IU's Lea Woodard shares tips for planting this summer's garden

Mar. 27, 2014

Old man winter may still be lingering outside our door, but warm weather is just around the corner.

In fact, Lea Woodard, coordinator for Hilltop Garden and Nature Center, said that right now – even with evening temperatures predicted to dip as low as 28 degrees March 29 -- is a good time to start planting some of your summer vegetables.


Lettuce is one of the vegetables that can planted now, said Lea Woodard of Hilltop Garden and Nature Center.

"Spring is upon us and our gardens beds are thawing out,” Woodard told Inside IU Bloomington March 26.

“Don't wait until after the frost date to start working on seeds and plants for your garden. If you like to start your vegetable plants from seeds, now is the time." 

Woodard provided a few tips for preparing a garden for summer.

• While it’s too cold to plant tomatoes and peppers out in the garden right now in Bloomington, many other varieties of vegetables can be direct seeded (rather than starting the seeds indoors earlier) through April 10. These “cool season” seeds include broccoli, cauliflower, cabbage, spinach, peas, lettuce, radishes, beets, kale, potato, turnips, parsley, parsnip, kohlrabi, leeks, mustard, onions (sets or seeds).
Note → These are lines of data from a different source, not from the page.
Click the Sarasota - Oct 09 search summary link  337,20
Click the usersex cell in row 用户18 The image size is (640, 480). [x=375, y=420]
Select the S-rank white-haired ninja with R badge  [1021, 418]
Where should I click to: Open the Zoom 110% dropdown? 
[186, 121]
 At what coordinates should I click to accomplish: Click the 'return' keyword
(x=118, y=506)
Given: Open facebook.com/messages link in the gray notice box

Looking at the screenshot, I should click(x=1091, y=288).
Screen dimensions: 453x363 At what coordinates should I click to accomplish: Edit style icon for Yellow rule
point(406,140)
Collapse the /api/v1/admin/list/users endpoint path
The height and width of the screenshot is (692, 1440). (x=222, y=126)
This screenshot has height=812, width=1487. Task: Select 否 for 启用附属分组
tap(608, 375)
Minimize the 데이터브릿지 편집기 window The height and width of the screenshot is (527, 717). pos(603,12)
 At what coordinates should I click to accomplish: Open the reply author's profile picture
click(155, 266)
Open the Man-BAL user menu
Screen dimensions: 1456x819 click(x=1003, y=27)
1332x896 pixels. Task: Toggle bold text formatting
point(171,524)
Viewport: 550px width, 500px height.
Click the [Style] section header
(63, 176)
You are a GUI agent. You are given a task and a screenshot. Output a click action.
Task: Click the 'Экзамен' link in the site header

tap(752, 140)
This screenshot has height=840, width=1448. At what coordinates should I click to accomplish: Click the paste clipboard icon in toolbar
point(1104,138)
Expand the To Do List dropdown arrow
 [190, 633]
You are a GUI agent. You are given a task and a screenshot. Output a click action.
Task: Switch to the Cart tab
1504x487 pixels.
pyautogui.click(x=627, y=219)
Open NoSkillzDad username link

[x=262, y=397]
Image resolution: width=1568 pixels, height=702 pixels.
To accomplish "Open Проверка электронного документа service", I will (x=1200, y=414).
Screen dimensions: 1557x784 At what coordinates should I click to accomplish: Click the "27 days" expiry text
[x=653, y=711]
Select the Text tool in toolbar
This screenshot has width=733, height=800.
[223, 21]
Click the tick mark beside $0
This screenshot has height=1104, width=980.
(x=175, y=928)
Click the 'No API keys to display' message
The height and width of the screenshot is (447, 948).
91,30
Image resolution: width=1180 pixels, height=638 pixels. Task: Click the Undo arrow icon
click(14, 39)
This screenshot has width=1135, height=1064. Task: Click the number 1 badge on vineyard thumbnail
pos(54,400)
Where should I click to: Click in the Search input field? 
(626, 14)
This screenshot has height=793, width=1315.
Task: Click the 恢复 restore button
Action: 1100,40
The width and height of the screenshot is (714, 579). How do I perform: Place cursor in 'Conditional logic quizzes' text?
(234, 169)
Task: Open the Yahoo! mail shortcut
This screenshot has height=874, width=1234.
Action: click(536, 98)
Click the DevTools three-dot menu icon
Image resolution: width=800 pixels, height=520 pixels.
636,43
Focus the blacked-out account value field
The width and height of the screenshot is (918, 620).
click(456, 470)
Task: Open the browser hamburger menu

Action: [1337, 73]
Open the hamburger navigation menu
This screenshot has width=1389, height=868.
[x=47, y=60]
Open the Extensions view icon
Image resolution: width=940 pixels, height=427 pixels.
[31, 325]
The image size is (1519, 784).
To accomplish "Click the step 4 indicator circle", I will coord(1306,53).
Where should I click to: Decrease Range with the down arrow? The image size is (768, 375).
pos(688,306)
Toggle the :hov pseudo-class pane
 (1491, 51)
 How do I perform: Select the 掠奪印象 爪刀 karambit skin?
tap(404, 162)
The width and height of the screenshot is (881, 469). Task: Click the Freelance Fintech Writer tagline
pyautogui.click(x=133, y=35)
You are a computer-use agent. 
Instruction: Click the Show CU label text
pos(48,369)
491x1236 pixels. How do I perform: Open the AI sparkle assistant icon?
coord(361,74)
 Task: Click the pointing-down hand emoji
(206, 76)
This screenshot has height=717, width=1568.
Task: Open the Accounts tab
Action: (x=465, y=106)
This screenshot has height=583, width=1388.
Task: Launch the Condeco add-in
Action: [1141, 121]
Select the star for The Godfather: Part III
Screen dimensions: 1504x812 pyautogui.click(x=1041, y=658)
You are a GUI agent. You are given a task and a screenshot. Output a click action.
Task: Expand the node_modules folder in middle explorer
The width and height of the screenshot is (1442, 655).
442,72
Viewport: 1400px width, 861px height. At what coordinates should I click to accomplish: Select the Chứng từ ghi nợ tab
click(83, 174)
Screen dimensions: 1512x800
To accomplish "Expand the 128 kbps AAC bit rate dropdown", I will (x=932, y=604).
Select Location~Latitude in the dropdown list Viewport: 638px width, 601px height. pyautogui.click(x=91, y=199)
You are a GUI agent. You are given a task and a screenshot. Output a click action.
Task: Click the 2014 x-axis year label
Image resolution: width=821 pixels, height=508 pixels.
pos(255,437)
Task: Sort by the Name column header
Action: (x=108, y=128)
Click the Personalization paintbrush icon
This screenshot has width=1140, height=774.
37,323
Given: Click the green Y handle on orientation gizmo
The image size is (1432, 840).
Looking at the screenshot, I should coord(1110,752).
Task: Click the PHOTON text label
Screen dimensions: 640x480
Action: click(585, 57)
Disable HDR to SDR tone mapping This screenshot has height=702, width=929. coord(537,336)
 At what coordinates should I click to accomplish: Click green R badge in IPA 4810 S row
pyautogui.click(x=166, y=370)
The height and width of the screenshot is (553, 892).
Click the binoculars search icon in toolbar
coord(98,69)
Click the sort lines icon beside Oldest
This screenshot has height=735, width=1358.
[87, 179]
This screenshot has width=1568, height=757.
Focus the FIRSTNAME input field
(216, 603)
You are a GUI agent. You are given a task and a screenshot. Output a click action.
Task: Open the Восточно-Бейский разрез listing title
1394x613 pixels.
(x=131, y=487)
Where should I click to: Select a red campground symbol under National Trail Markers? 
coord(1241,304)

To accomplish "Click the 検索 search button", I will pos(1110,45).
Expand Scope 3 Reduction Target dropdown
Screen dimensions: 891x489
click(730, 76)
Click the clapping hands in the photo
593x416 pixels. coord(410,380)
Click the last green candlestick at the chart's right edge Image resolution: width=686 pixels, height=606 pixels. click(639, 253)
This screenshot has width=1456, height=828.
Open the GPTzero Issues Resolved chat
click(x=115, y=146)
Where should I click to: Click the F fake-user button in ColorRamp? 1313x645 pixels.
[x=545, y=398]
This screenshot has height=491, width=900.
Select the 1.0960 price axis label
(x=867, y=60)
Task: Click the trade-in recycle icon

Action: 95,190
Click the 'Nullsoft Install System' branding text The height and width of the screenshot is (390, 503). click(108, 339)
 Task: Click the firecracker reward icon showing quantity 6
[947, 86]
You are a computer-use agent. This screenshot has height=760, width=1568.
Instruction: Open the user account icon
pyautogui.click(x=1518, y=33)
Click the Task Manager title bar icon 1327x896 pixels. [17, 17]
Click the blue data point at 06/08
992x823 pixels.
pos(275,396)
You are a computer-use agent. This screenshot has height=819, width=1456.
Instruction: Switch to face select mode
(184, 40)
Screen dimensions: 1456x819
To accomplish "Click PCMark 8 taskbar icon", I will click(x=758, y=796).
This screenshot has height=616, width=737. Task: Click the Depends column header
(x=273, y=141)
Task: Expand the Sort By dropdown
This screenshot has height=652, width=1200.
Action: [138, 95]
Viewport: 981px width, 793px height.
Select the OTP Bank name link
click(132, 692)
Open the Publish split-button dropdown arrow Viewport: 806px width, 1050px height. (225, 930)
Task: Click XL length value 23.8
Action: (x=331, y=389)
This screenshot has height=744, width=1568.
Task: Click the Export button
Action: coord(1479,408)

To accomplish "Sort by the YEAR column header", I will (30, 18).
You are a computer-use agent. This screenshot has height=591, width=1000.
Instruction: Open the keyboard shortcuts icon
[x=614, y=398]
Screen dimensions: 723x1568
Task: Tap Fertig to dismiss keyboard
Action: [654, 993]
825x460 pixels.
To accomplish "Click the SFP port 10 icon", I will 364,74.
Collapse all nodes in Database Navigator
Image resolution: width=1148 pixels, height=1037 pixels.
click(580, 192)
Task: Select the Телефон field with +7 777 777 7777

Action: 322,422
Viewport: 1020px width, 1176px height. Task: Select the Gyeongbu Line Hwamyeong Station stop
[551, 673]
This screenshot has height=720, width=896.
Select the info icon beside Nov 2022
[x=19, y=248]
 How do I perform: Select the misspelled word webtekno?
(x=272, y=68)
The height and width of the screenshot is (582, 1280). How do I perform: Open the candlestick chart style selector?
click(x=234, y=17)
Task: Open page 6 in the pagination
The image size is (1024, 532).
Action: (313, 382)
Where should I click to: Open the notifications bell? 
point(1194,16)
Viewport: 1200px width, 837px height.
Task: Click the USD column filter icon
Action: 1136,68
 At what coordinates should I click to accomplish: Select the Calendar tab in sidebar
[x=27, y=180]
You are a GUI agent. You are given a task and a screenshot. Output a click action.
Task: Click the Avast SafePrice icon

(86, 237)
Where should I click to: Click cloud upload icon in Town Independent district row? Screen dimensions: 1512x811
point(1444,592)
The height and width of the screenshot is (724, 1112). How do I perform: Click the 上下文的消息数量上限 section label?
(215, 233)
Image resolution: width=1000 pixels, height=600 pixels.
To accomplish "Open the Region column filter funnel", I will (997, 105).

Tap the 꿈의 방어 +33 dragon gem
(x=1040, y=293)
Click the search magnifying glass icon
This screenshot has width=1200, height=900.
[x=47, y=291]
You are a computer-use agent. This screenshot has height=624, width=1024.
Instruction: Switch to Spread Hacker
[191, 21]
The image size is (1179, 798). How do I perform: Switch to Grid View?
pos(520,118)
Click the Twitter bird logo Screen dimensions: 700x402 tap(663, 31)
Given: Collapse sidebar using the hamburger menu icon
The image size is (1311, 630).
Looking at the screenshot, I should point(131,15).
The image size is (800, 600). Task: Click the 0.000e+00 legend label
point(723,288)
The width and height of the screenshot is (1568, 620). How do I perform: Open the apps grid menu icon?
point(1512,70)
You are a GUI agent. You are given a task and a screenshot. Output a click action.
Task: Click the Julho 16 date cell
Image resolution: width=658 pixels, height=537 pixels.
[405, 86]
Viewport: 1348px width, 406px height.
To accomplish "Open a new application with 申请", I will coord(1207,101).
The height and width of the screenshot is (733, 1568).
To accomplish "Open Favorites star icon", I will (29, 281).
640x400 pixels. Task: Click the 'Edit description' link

If these seeds are started any later, they will not produce fruit early enough before the weather gets too hot for them and the plants will go to seed or die back. Carrots and chard can be direct seeded any time after April 1.

• Tomato, pepper and eggplant seeds can be started indoors now. These seeds should be started 6 to 8 weeks prior to being planted in the ground.

• The average frost-free date for Bloomington is April 25; this means a 50 percent chance remains that there may be a frost after this date. Plants such as tomatoes, peppers and eggplant should not be placed in the ground outside until any risk of frost has passed which is around May 10. The latest that Bloomington has historically had a frost is May 27. Following this year’s frigid winter weather, it will be prudent to keep an eye on nighttime temperatures throughout the month of May.

• If an unexpected frost happens, don’t worry. Plants can often be covered with a light sheet or cloth to protect them. Plastic will work too, but try to use stakes or a wire or plastic hoop over the plants that supports the plastic so that it does not touch the leaves. Sometimes condensation will form on the inside of the plastic and will freeze. If the plant is touching the plastic, the leaves of the plant may also freeze. If the weather is expected to drop below 32 degrees, cover your plants that evening and make sure to take the cover off during the day when it warms back up.